§ **PASSAGE SHOWN**

Well, not really dread control, but control nonetheless.
In my new library, we have 50 laptops that we check out to students so they can wander through stacks and study areas and work via wireless where they like. As the school year progresses and finals/papers season hits, demand for the laptops increase to the point where there's a long queue for them at the circulation desk.
If the past, we tried to enforce a use time limit of two (now stretched to three for the fall) hours through fines. The problem is, students who could afford the fines would just ignore it and keep on typing away. We tried barring students who hoarded laptops from checking them out again for a week, but since many of them only used the laptop in an all day manner once every other week or so, this did little. Attempts to increase the ban period to more than a week were met by wailing and gnashing of teeth and were a non-starter. Plus the circulation system (Innovative) is pretty unforgiving when it comes to late items. It its eyes "five minutes late" and "five hours late" as yielding the same penalty.

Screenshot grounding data
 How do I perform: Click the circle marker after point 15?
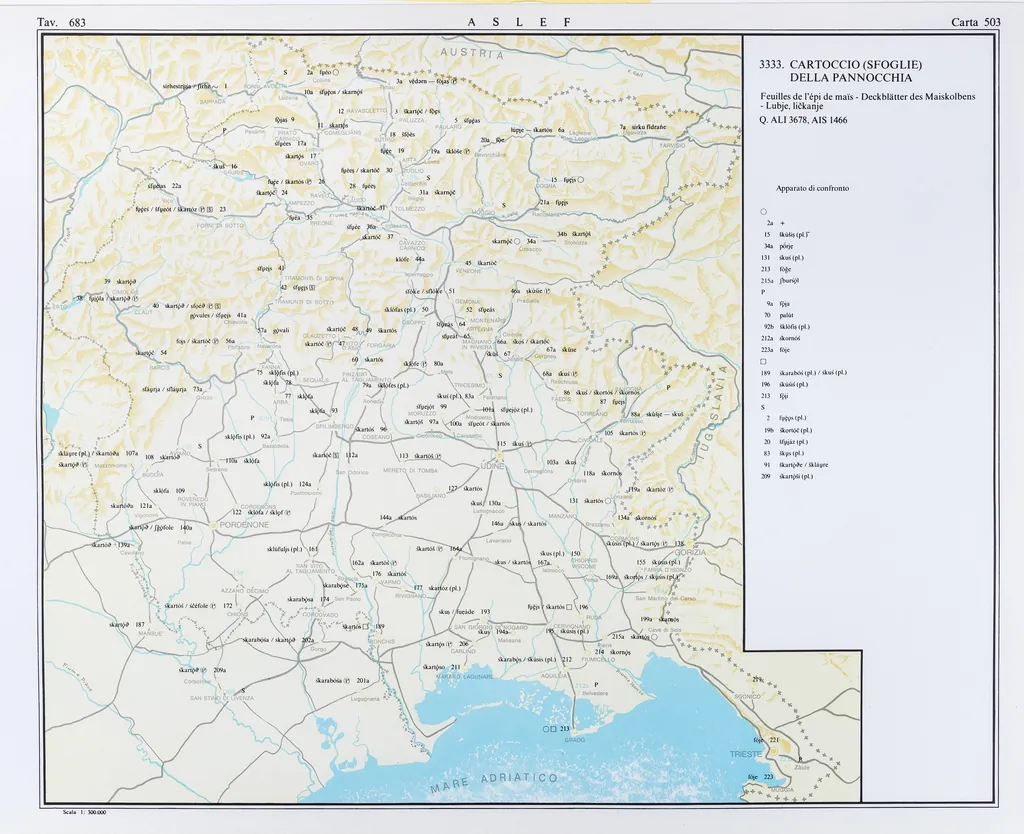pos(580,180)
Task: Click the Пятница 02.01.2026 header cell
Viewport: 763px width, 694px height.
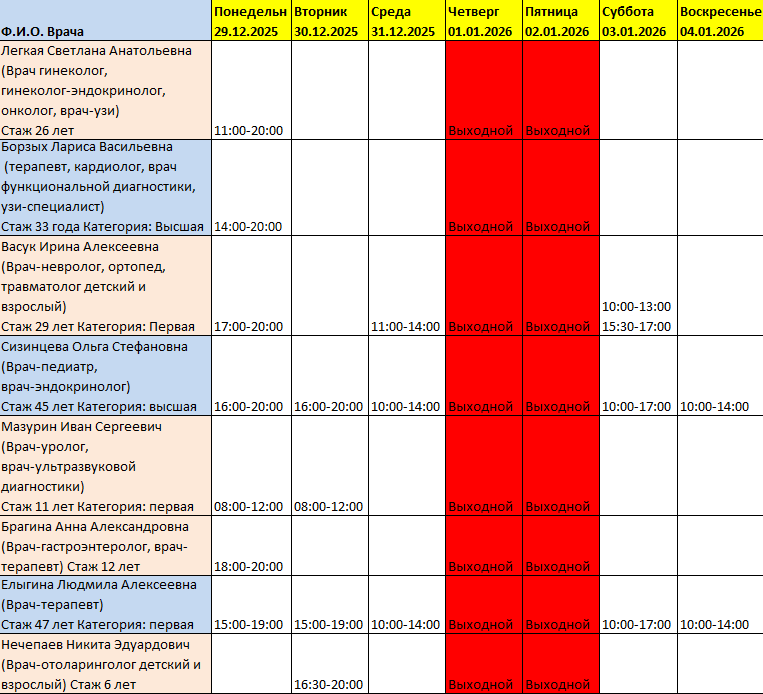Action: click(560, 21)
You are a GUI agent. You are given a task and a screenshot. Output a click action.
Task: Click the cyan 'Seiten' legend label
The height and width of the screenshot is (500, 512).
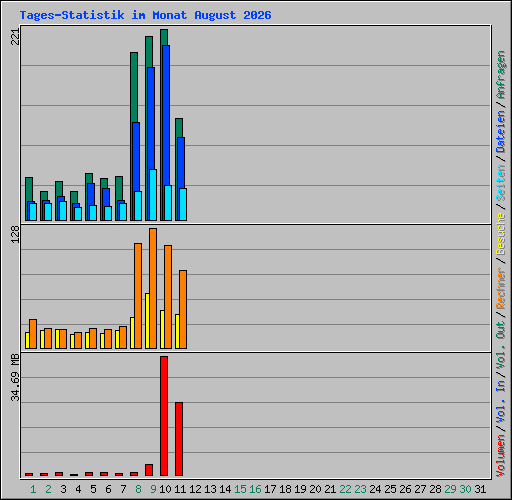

§ **WORK TO COMPLETE**
1. In the library laptop post, how many laptops does the library check out to students?
2. Pick up the library laptop post after its last sentence and write the next part.

§ **YOUR RESPONSES**
1. 50 laptops.

2.
Over the summer, use is pretty light, so we let the laptops out all day, no problem. But come the Fall, I'm going to want to limit use in such a way so as to make sure that everyone gets equal access.
What I would like to do is to equip the laptops with some sort of software that would allow me to send messages to the user ("Hey, please return the laptop!" or "Your three hours are almost up!") and should they ignore their time limit, lock their laptop down (with a message, "If you want to save your work, please return the laptop to the circ desk").
I don't want to set a hard counter like in an internet cafe or public library that counts down from three hours then locks because if there's no one waiting to use the laptop, then the patron should be free to keep working without the interruption of bringing stuff down to the circ desk. I'm also not interested in logging keystrokes or chats or anything like that.
Does such software exist? If so, does such software exist that would play nicely with CleanSlate, Fortress, and anti-virus software that we have running on the laptops?
Basically, I'm looking for a good way of enforcing a "You get 3 hours guaranteed with a laptop" policy without driving me, my staff, or my students crazy.
posted by robocop is bleeding to technology (20 comments total)
4 users marked this as a favorite
It's not cheap though.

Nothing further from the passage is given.